- **Problem details**
Duplicate the lines of the listing, starting at the line that contains "You are a GUI" and ending at the line that contains "864x661 pixels.". Include both of those lines, and reproduce every line word for word.

═══ Material

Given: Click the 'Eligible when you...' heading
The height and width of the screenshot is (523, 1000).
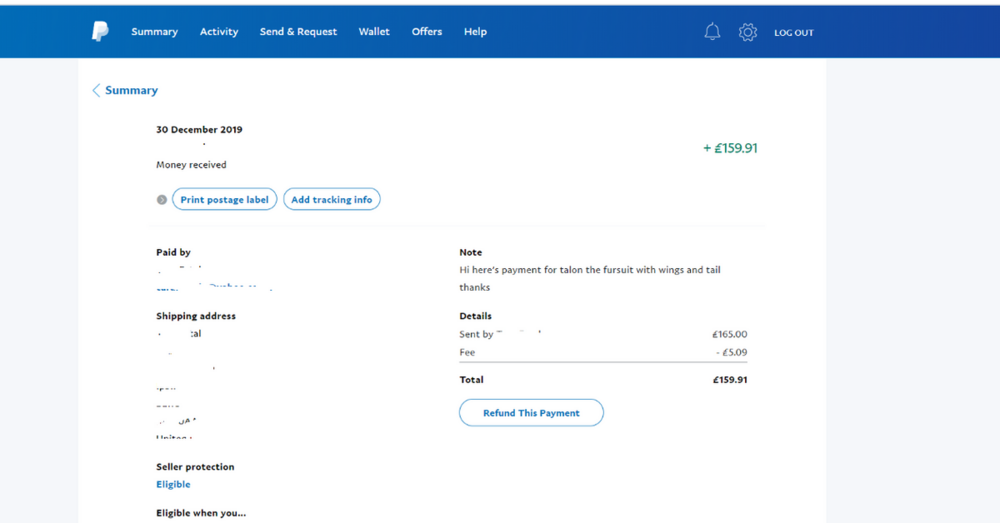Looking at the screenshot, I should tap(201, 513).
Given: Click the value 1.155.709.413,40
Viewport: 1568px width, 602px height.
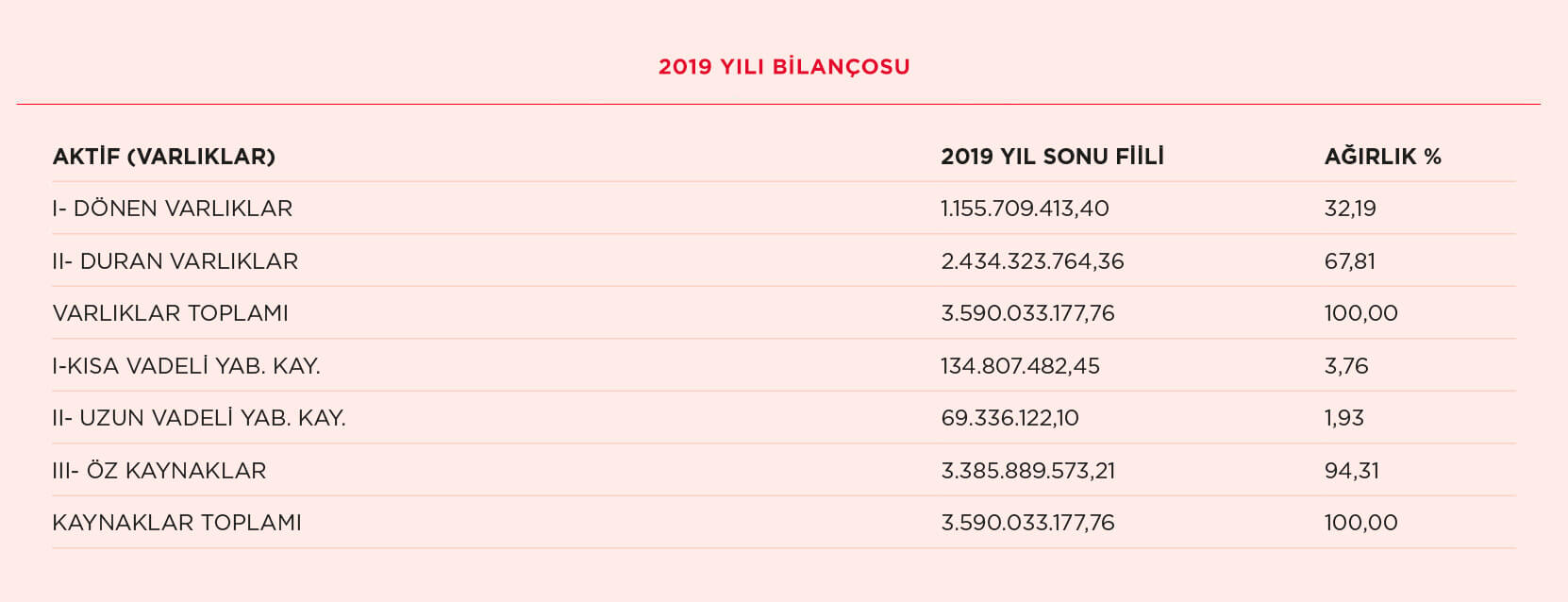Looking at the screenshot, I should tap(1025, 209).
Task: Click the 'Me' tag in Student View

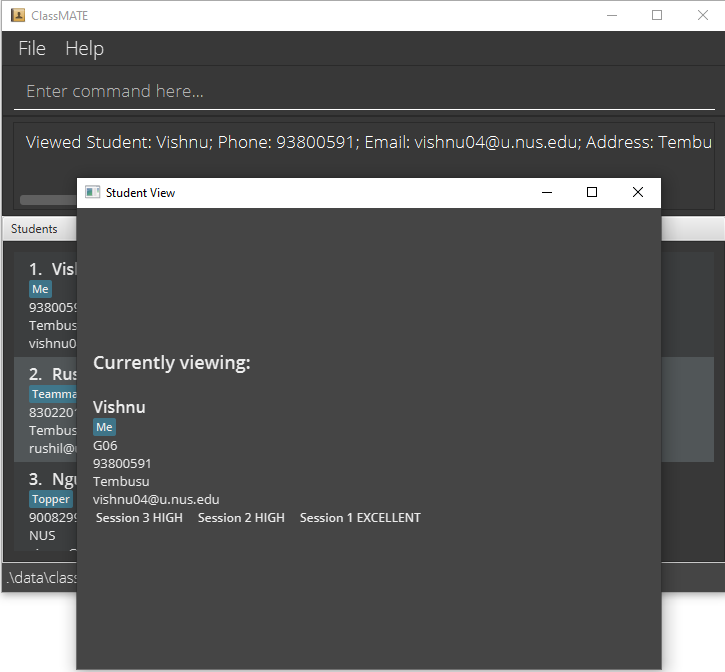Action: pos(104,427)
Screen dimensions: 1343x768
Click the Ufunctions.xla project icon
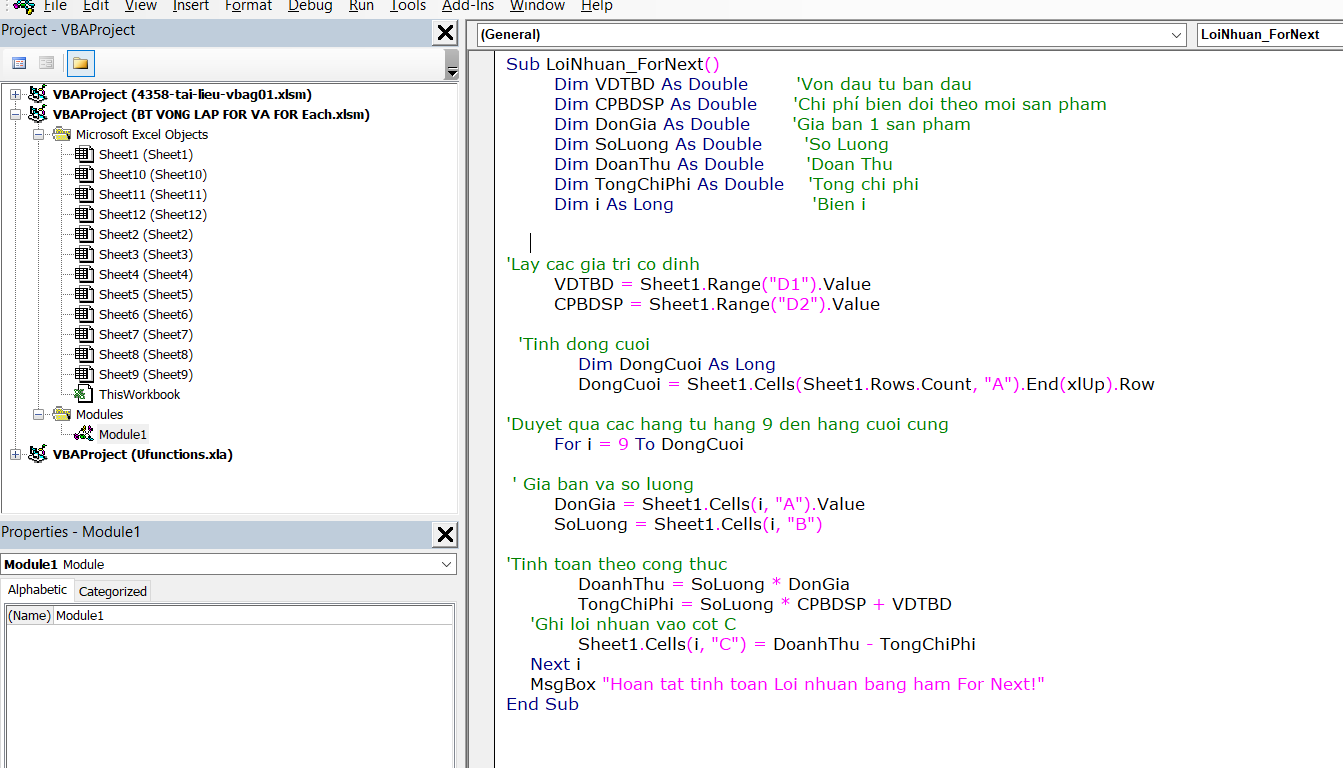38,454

══════
═══ Material

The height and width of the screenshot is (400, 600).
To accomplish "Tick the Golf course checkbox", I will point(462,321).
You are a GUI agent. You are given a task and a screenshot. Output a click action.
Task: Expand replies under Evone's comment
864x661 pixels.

══════

- **Exercise answer**
You are a GUI agent. You are given a task and a screenshot. Output a click action.
Task: Expand replies under Evone's comment
864x661 pixels.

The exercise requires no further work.